Have you fouled out for forearms usage, or do you always have team mates asking you to watch your direction while initiating a block? Maybe they’re not crazy. Maybe the refs aren’t out to get you. Maybe you actually do these penalties, and you have been too bull headed to admit that MAYBE you have been making a mistake. You need to step into the discomfort of admitting that you are not perfect and have things to improve. Don’t get angry because you were called on a forearm (again), but consider that maybe your metric for the penalty needs to be adjusted.

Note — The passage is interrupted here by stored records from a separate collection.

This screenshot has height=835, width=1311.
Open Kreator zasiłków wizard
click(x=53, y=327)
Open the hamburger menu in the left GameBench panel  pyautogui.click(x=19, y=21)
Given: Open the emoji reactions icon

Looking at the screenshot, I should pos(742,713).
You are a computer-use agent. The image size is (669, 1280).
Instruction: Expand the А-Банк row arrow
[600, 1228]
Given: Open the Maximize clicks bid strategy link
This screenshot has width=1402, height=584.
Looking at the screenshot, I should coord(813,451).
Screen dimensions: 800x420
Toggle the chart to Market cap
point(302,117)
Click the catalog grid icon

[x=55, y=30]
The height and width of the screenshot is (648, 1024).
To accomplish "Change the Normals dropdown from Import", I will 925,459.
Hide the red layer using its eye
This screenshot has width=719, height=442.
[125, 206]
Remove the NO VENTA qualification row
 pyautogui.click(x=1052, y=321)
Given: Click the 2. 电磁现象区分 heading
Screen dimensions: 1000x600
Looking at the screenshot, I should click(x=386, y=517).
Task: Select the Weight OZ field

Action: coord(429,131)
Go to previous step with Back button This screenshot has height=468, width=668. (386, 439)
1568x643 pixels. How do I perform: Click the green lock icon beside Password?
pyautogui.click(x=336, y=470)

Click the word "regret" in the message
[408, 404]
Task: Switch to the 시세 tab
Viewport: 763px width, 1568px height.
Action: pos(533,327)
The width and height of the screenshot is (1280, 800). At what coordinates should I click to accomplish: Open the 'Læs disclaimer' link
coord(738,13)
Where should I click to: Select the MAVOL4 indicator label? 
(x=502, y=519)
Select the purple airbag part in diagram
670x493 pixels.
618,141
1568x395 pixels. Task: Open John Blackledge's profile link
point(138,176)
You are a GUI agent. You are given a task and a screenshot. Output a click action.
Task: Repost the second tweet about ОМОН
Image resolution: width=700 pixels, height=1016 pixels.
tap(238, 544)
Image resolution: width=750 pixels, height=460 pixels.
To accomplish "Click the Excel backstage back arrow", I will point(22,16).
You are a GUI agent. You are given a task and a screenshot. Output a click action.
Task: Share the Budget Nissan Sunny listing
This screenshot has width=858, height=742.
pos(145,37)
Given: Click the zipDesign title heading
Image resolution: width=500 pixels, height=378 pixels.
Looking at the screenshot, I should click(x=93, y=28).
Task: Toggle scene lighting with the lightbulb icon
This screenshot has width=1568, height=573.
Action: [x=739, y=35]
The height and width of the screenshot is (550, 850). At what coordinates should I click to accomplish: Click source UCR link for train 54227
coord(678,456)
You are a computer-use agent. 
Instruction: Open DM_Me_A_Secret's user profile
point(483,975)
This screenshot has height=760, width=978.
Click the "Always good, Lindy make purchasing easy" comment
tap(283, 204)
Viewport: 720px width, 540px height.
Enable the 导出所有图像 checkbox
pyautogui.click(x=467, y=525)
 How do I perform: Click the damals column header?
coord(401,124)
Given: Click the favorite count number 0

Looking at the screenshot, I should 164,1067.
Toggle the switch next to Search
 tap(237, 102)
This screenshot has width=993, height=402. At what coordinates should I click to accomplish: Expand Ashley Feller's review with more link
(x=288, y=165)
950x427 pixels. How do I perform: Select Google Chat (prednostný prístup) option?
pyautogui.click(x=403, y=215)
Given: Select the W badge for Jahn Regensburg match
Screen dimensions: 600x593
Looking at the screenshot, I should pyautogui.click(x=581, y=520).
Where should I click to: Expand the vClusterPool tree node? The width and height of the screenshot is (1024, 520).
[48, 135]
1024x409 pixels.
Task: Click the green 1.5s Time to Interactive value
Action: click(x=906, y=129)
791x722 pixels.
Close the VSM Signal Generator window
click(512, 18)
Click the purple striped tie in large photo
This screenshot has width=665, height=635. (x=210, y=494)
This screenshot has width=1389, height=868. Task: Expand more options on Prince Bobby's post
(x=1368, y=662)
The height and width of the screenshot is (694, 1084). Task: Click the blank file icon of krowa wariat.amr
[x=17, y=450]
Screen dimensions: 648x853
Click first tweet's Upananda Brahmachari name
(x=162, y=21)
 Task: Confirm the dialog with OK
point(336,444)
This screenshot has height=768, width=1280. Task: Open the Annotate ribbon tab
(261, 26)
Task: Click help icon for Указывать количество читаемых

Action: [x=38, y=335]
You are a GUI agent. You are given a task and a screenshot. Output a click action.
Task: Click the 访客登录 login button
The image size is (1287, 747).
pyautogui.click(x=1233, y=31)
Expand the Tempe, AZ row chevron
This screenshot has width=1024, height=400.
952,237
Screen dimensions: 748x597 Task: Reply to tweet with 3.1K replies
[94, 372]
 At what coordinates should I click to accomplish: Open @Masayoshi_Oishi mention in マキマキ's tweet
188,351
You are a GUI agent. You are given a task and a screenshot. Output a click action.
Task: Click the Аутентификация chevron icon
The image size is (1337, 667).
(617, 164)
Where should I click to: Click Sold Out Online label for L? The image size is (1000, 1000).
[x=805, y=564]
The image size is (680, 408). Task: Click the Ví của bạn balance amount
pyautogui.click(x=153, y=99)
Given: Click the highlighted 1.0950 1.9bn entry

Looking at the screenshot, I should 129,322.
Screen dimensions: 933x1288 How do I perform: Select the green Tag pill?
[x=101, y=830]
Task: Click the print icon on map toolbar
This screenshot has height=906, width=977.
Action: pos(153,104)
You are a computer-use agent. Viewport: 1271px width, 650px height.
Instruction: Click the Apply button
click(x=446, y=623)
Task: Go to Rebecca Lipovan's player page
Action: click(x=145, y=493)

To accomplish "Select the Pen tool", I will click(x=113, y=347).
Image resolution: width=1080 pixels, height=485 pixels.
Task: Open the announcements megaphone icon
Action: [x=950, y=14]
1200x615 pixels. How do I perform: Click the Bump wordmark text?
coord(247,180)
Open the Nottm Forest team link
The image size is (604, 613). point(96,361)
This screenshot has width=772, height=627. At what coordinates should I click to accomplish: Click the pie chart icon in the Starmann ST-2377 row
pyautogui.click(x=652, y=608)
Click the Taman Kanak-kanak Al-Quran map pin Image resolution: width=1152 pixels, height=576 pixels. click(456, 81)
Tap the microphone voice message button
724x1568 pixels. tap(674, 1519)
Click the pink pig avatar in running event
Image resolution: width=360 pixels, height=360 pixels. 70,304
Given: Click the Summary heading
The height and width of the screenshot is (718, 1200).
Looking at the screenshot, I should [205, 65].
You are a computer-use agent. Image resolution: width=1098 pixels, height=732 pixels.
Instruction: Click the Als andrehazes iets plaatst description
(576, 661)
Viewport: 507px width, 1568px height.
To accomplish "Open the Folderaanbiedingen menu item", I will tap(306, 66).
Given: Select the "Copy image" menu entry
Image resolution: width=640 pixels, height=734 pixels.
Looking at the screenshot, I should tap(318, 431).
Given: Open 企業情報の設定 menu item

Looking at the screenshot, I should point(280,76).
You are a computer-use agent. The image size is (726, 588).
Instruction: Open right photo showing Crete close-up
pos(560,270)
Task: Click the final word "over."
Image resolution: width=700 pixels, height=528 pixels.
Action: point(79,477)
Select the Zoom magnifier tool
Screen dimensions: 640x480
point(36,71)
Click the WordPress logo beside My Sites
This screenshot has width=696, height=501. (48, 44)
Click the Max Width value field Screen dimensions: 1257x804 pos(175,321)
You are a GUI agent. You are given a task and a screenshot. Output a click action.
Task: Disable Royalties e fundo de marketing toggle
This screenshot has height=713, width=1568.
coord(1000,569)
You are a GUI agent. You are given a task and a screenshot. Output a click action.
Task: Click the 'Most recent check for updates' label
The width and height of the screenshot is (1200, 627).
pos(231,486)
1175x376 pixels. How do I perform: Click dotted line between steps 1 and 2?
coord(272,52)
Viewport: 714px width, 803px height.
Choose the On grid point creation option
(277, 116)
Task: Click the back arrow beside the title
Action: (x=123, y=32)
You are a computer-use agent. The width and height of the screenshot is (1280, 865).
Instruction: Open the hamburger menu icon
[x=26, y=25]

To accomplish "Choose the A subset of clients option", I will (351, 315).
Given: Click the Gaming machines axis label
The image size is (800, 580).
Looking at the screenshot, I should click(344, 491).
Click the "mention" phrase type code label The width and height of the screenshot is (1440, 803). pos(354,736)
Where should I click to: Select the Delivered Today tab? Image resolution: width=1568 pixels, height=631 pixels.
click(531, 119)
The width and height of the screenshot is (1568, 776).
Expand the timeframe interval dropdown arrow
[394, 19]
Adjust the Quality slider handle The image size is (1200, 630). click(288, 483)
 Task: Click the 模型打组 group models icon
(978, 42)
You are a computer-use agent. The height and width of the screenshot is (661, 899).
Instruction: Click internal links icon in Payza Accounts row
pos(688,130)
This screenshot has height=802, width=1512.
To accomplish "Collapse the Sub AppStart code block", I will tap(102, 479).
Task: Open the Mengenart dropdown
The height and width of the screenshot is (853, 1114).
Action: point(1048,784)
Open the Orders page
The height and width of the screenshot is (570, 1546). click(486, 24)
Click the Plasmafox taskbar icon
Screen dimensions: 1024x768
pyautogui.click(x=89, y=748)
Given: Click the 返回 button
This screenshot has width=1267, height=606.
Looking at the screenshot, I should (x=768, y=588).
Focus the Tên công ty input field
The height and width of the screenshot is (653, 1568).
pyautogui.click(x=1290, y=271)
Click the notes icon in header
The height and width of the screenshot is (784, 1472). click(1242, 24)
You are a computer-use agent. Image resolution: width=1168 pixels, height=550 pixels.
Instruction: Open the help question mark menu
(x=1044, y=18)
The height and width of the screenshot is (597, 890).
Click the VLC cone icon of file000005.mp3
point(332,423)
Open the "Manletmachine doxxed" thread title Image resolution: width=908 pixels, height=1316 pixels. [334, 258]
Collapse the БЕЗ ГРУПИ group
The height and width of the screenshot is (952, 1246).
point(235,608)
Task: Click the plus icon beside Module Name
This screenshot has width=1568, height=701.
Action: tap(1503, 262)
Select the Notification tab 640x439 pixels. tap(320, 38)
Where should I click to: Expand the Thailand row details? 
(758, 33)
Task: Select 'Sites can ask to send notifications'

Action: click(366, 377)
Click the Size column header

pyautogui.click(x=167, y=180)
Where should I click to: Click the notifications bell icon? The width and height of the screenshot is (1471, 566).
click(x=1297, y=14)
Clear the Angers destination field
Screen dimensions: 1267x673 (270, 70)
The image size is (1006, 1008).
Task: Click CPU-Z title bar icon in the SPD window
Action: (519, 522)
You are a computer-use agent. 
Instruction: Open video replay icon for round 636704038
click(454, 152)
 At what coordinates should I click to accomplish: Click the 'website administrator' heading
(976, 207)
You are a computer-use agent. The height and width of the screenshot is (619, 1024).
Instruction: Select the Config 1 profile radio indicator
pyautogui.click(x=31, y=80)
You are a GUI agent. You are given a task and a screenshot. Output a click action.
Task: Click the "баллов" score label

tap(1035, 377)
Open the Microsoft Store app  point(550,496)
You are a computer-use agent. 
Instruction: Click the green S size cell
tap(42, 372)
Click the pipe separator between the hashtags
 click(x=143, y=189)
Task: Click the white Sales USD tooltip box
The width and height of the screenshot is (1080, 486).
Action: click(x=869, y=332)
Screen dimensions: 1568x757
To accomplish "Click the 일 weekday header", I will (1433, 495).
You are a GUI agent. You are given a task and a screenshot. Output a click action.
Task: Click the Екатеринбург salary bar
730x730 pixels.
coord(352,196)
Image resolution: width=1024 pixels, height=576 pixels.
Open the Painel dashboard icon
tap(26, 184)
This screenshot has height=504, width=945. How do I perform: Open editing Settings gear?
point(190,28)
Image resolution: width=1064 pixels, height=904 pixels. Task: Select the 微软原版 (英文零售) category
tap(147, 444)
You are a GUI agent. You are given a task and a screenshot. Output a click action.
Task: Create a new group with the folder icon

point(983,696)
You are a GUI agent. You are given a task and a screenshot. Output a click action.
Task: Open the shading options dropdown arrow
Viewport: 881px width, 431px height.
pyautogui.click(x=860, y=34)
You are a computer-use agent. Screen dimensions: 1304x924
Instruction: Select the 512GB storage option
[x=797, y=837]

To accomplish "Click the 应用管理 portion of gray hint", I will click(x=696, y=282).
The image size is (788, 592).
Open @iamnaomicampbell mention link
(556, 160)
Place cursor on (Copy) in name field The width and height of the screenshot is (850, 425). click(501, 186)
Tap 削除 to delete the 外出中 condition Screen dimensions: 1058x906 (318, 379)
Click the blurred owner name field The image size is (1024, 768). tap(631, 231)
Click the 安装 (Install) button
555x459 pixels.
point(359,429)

It is uncomfortable to be wrong. It’s ok. There is no perfection in derby. We all have things to work on, and everyone on your team wants you to succeed. They’re not telling you things to be mean, they’re telling you things so that you improve.

  1. Watch footage

All the footage, all the derby. I will harp on this in every blog ever because you cannot improve your game unless you open your eyes to ways you can improve your game. If you never see other options of blocking or working with your team, you may get stuck in a rut. It’s possible you’ve been practicing a blocking technique that doesn’t translate to your body. By watching other skaters you will pick up pointers in tactic and skills to improve your own game. The more you understand the game of derby from the outside, the more your eyes will be open on the inside of the pack.

Watch all the derby, even the rulesets you don’t understand. Even the kind of derby you may have no desire to play. Watch it anyway. Understand it. Embrace it.

Final thoughts…

Your team is on a journey together. You can only work on blocking so much as an individual. You must rely on and trust your team mates to improve. Love and lift each other up. Have on your Big Kid Panties at practice – everyone is learning. If they back block you, tell them outside of the heat of the moment. Don’t call them out when it’s happening. Support and teach each other, and together the whole community will grow!

Now go forth and practice!

orlando roller derby
Supporting your derby family as they practice is super important. Lift each other up, give helpful suggestions, and grow together. Photo by Phantom Photographics

Khaos Theory Blog is run completely off my own funds. Make a donation now to keep the blog going!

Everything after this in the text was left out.